Tidak heran jika kedua tulisan tersebut lebih bersifat filosofis, rangkuman tren global, dan mengambil benang merah keterkaitan antarperistiwa.
Bird menyatakan perkembangan area pajak di berbagai negara dapat dikategorikan dalam tiga model, Tax Model 1.0, 2.0, dan 3.0. Seiring perkembangan zaman serta dinamika ekonomi-sosial-politik, kini kita telah berada di era Tax Model 3.0. Cirinya, sistem pajak tidak merujuk kepada suatu mazhab, sistem, dan blueprint tertentu.
Sistem pajak justru harus didesain secara customized dengan mempertimbangkan kebutuhan ‘pelanggan’ yakni masyarakat dan sasaran yang hendak dicapai. Oleh sebab itu, pemerintah perlu fokus pada dua area penting, yaitu administrasi pajak dan aspek politik.
Berikutnya, Tanzi memperlihatkan bahwa seiring berjalannya waktu, sistem pajak tidak hanya ditujukan semata-mata untuk penerimaan, tetapi juga untuk mencapai berbagai tujuan lainnya. Tujuannya bisa bervariasi dan saling bertolak belakang, bahkan pada waktu yang bersamaan.
Akan tetapi, berbagai tujuan tersebut (sisi permintaan) akan dipengaruhi oleh situasi di setiap negara. Situasi tersebut mencakup struktur ekonomi, situasi makroekonomi, teknologi, globalisasi, dan perkembangan lainnya semisal desentralisasi.
Oleh Tanzi, hal-hal tersebut dikelompokkan sebagai sisi penawaran. Interaksi antara demand dan supply tersebut serta interaksi antarpemangku kepentinganlah yang akan menentukan wujud peran pajak dalam pembangunan di setiap negara.
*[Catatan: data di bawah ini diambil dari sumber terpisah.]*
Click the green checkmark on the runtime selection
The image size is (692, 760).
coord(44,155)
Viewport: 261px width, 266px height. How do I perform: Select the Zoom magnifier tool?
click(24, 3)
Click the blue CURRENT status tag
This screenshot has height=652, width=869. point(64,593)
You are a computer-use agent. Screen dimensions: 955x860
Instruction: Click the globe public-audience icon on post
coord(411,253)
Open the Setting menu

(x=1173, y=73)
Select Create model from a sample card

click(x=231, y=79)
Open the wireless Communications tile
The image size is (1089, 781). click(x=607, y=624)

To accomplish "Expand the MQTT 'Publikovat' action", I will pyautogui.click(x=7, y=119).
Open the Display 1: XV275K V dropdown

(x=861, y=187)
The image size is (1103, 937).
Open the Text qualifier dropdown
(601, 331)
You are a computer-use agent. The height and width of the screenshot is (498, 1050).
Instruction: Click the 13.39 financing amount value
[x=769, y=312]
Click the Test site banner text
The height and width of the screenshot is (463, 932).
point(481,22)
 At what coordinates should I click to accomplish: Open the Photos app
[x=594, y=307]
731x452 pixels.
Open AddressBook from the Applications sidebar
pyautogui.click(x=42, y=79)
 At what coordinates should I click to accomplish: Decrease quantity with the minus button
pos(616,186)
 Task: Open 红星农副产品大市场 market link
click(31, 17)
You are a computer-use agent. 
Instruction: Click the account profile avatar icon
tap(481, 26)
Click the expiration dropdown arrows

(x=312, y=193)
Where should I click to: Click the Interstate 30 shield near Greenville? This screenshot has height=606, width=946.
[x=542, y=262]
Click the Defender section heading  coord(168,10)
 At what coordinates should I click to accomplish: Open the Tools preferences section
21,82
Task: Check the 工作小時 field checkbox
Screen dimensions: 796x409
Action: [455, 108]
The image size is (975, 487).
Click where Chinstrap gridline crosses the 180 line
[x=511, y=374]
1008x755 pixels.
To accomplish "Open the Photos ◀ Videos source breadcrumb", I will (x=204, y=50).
Lantas, bagaimana kita harus memandang peran pajak dalam pembangunan Indonesia di masa mendatang? Ekosistem pajak di Indonesia sejatinya telah menyediakan pra-kondisi kita ke arah yang lebih ideal.
Perkembangan teknologi administrasi pajak, kestabilan pertumbuhan, edukasi pajak, hingga dorongan transparansi, relatif sudah kita capai. Adanya bonus demografi serta meningkatnya kelas menengah Indonesia juga menjadi hal-hal potensial baru lainnya.
Selain itu, ide Tanzi mengenai ekosistem pajak sejatinya tidak hanya mendorong kita untuk lebih jeli dalam memetakan berbagai kelemahan, tetapi juga upaya untuk mengatasinya.
Dalam hal ini, kerjasama antarpemangku kepentingan perlu semakin ditonjolkan. Seyogyanya, pajak menjadi tanggung jawab dan wujud gotong royong kita sebagai anak bangsa.
Merujuk kepada ide Bird, faktor politik selalu jadi elemen penentu. Politik akan menentukan bentuk, agenda, dan peran pajak Indonesia dalam pembangunan.
Lebih penting lagi, faktor inilah yang bisa menjadi katalis kolaborasi antarkelompok masyarakat untuk secara bersama-sama mewujudkan keberhasilan peran pajak menuju Indonesia Emas 2045. Pajak Kuat, Indonesia Maju.